_Selected excerpt_
For MFPCA we will use the non-small cell lung carcinoma data, since we need multiple samples per subject. Below we extract the univariate K functions from the lung data.

data(lung_df)

clinical = lung_df %>%
  select(image_id, patient_id, patientImage_id, gender, age, survival_days, survival_status, stage) %>%
  distinct()

spatial = lung_df %>%
  select(-image_id, -gender, -age, -survival_days, -survival_status, -stage)

mxFDAobject = make_mxfda(metadata = clinical,
                         spatial = spatial,
                         subject_key = "patient_id",
                         sample_key = "patientImage_id"
                         )

mxFDAobject = extract_summary_functions(mxFDAobject, 
                                        extract_func = univariate,
                                        summary_func = Kest,
                                        r_vec = seq(0, 100, by = 1),
                                        edge_correction = "iso",
                                        markvar = "immune",
                                        mark1 = "immune")

_Source data_

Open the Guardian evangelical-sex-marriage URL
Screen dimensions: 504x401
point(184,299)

_Set of tasks_
[1] In the MFPCA excerpt, which column is passed as the subject key when the mxFDA object is built?
[2] Condense the paragraph in the MFPCA excerpt that begins "For MFPCA we will use" into a single shorter sentence that keeps its main facts.
[3] Output everything from "For MFPCA we" down to "-survival_days, -survival_status, -stage)" in the MFPCA excerpt.

_Answers by task_
[1] patient_id

[2] MFPCA requires multiple samples per subject, so univariate K functions are extracted from the non-small cell lung carcinoma data.

[3]
For MFPCA we will use the non-small cell lung carcinoma data, since we need multiple samples per subject. Below we extract the univariate K functions from the lung data.

data(lung_df)

clinical = lung_df %>%
  select(image_id, patient_id, patientImage_id, gender, age, survival_days, survival_status, stage) %>%
  distinct()

spatial = lung_df %>%
  select(-image_id, -gender, -age, -survival_days, -survival_status, -stage)